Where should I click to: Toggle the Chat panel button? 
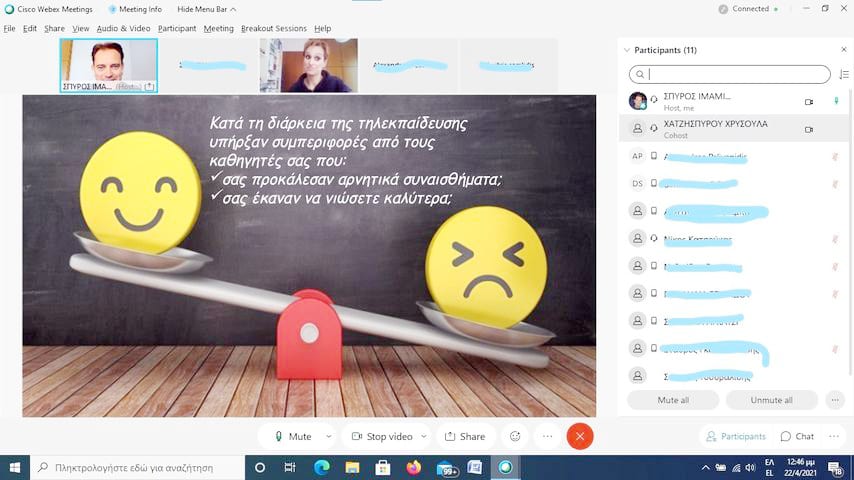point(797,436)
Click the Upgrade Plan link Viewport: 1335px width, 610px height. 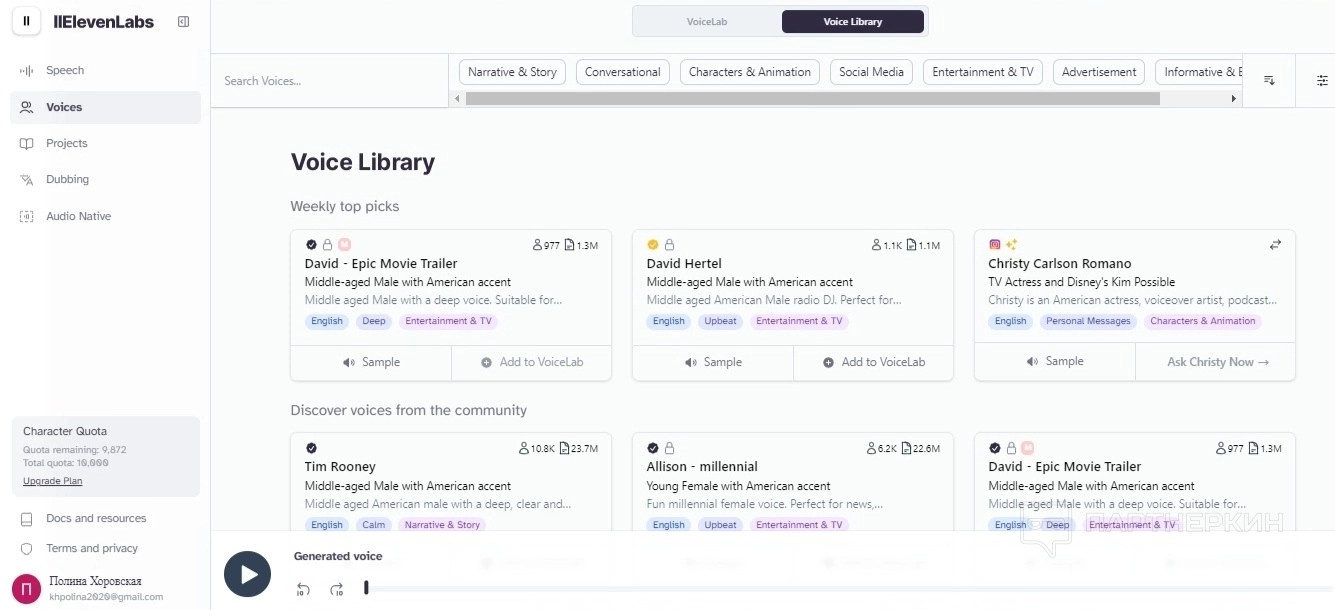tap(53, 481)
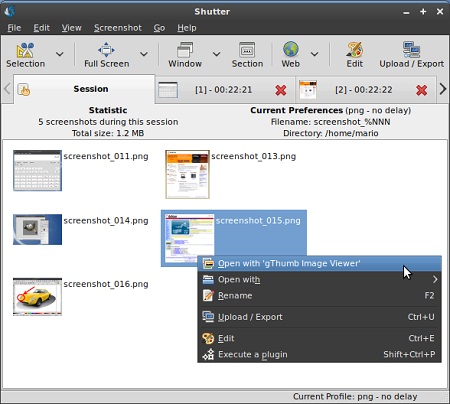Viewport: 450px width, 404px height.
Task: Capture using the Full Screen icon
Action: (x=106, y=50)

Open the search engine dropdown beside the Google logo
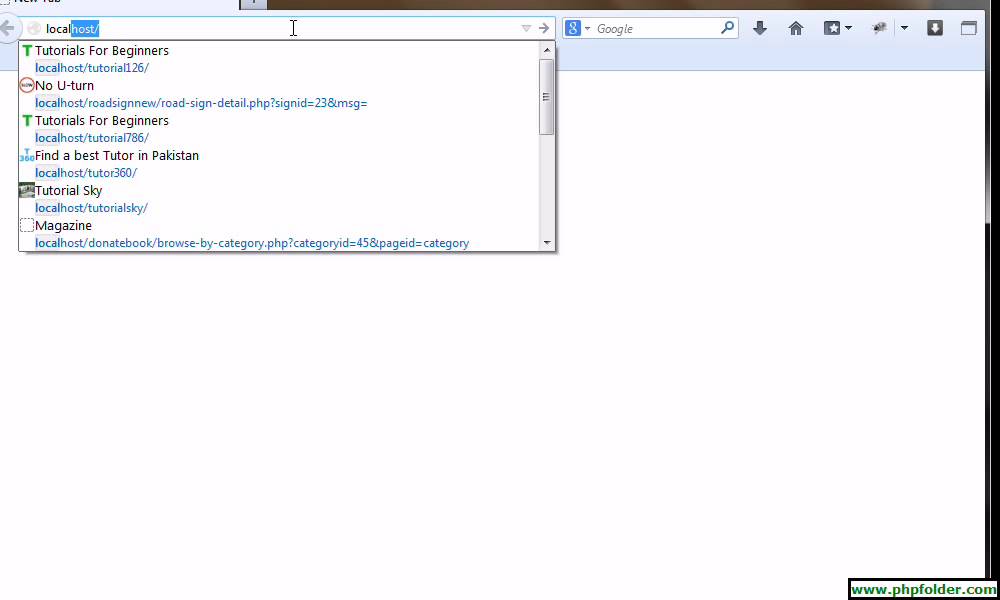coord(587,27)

> **Problem requirements**
Extract only the lines from the one that contains "Open the search" through the end of the records, inclusive, and omit every picture.

> **Answer space**
Open the search engine dropdown beside the Google logo
coord(587,27)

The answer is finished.